Les oies de l’île Rousseau Xochitl Borel – Editions de l’Aire
Milka | «La femme qui lui ouvrit aurait pu être belle sous une autre lumière. Ailleurs, dans un autre décor que ce cadre de porte d’où s’échappait le bruit d’une radio; ailleurs, loin des néons qui soulignaient ses cernes comme deux lunes noires. Il pensa à la lumière, mais aussi à cette peur d’être vue et qui fait qu’on renonce à sortir, mais ce n’est pas qu’à cela qu’on dit adieu; c’est à la caresse du soleil, c’est au vent et aux chants des oiseaux, même si parasités par le ronronnement des moteurs de voitures; tout au bout, c’est la liberté qui s’en va, quand on a peur du dehors.
– Majda Mahfouz?» C’est une sorte de polar qui nous est livré. Polar soft, certes mais tout de même un polar car jusqu’au bout l’auteure nous balade en mettant l’accent sur certains personnages qui deviennent centraux, nous laissant supposer une certaine intrigue, pour soudain se concentrer sur d’autres, nous laissant étonnés. Ce qu’on peut dire de ce livre, c’est qu’il représente avant tout une photographie de cette société, plus particulièrement sur ces hommes et femmes anonymes que nous côtoyons tous les jours, la seule différence entre nous étant que nous avons des papiers, un statut, une nationalité, un permis d’exister et que eux n’en ont pas. Ils sont arrivés là après de longs périples, attirés par un monde qu’ils imaginaient disponible et accessible à tous. Mais nous en sommes encore loin.
Dans cette Genève internationale où tout le monde peut passer inaperçu, on va faire connaissance de tous ces personnages aussi différents les uns que les autres. Il y a d’abord Elliot, ce flic cabossé par la vie et trop sensible pour ce métier.
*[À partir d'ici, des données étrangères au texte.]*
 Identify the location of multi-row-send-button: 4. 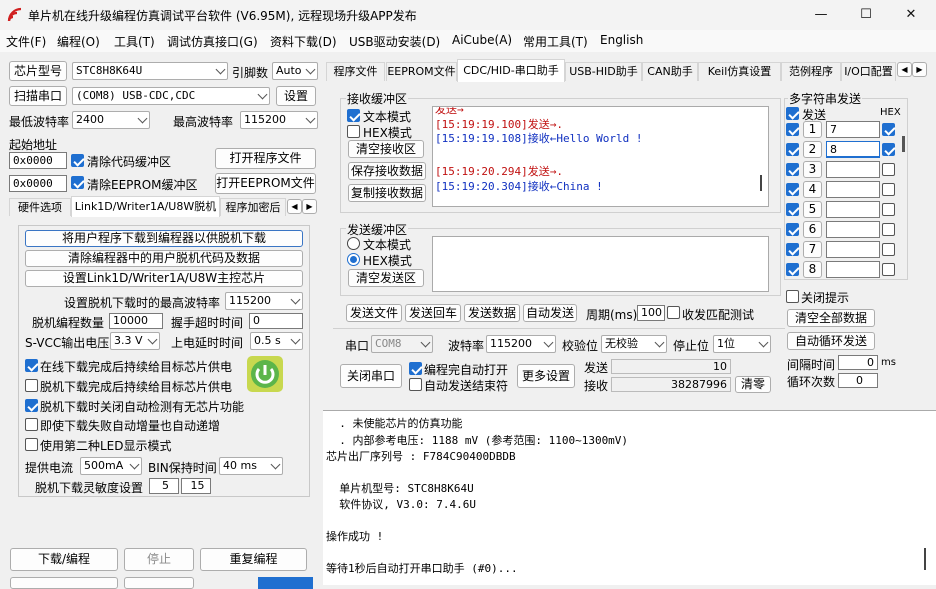
(812, 190).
Puis vient Eva, psychiatre, qui rêvait d’être dresseuse d’oies dans son enfance. Il y a aussi cette petite patiente qui ne parle pas et que sa mère dépose toutes les semaines au pied de l’immeuble pour ses séances. Mais aussi Tsyori, venue de Madagascar, à laquelle Elliot va s’attacher. Puis Majda, folle de littérature et plus spécialement de poésie. Et Farid et Mehran, deux frères dont un se suicide et qui seront confondus par la police. Tous ces personnages ont en commun la solitude et l’anonymat. Sauf que certains se sentent plus légitimes que d’autres puisque eux ont le droit de séjourner dans cette ville du bout du lac.
Vraiment ce roman vaut le détour et ce n’est que le deuxième roman de cette auteure qui a déjà publié «l’alphabet des anges». On sent d’ailleurs chez elle ce côté social, anarchiste, qui refuse les «critères» de la bonne société, préférant s’intéresser aux laissés pour compte. Une bonne dose d’humanité à mettre entre toutes les mains. Un roman réaliste mais sans tristesse. Juste réaliste.